Une insoumission sélective
Sa lutte est discréditée dans une contradiction notoire. Si la maréchale de Grancey rejette la soumission, elle n'est pas insensible à l'idée de porter certaines valeurs traditionnelles imbriquées aux femmes : la douceur, la complaisance, l'attention. Elle semble presque vouloir les accepter à condition qu'elles ne soient pas imposées sous la forme d'une soumission. Et puis, il y a cette confession, lancée presque avec légèreté : ni elle ni son mari n'ont respecté leur promesse de fidélité. Ce rejet des conventions est audacieux, mais il révèle aussi une certaine insouciance. Finalement, ce n'est pas la fidélité qui l'oppresse, mais l'idée qu'on puisse lui imposer une conduite. Elle ne revendique pas tant l'égalité que le droit de fixer ses propres règles, dans un monde régi par celles des hommes.

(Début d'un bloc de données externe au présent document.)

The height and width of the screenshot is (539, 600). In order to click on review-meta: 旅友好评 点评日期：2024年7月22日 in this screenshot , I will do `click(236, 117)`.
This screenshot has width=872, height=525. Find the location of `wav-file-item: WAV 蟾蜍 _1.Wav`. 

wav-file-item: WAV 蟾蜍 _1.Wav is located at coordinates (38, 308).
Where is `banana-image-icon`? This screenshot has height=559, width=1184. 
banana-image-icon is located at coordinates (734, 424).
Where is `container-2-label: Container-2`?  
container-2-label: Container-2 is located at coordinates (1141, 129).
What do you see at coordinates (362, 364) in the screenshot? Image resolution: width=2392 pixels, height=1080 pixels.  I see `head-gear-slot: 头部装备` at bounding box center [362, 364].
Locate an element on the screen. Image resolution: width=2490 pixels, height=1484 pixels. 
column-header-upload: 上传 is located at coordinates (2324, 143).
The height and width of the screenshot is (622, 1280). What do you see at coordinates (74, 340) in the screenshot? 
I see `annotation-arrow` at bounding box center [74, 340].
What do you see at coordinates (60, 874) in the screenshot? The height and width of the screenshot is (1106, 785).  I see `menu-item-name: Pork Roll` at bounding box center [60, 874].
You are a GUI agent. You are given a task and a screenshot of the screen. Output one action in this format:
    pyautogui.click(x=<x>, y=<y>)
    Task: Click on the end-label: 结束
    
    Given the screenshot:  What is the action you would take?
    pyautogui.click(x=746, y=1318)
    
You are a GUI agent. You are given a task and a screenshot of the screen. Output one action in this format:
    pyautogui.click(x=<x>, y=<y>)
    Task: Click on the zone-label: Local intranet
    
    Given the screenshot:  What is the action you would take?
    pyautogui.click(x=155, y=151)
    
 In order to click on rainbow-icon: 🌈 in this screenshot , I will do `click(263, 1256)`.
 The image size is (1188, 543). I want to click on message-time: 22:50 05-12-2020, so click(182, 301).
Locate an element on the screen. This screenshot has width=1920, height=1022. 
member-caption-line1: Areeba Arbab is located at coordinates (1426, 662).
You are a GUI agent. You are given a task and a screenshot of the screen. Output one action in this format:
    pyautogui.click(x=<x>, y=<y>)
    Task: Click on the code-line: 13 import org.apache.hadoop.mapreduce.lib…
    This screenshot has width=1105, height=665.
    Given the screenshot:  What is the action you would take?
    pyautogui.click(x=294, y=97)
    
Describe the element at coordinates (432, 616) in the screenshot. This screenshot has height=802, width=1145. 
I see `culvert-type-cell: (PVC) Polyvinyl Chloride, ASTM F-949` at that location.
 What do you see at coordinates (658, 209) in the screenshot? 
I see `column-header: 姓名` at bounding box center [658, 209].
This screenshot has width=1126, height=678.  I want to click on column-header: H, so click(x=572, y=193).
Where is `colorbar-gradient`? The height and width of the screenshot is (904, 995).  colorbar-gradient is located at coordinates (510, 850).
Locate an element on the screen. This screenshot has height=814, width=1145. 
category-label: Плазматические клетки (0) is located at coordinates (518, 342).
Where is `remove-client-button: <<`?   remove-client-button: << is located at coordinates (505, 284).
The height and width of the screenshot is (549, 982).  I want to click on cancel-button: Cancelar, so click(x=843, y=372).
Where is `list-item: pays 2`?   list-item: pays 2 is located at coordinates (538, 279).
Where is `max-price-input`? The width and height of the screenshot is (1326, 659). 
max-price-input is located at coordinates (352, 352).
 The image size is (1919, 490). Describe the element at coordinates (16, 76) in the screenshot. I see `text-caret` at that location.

Un volte-face voltairien qui oscille entre satire et conformisme
Dans cet extrait, la maréchale, écrite par un homme, ne souhaite finalement pas renverser le système. Son combat n'est pas celui d'une révolutionnaire, mais celui d'une femme qui négocie ses libertés au sein de conventions qu'elle ne remet pas complètement en question. Une révolte sous contrôle, qui interroge sur les limites des figures féminines pensées par des plumes masculines.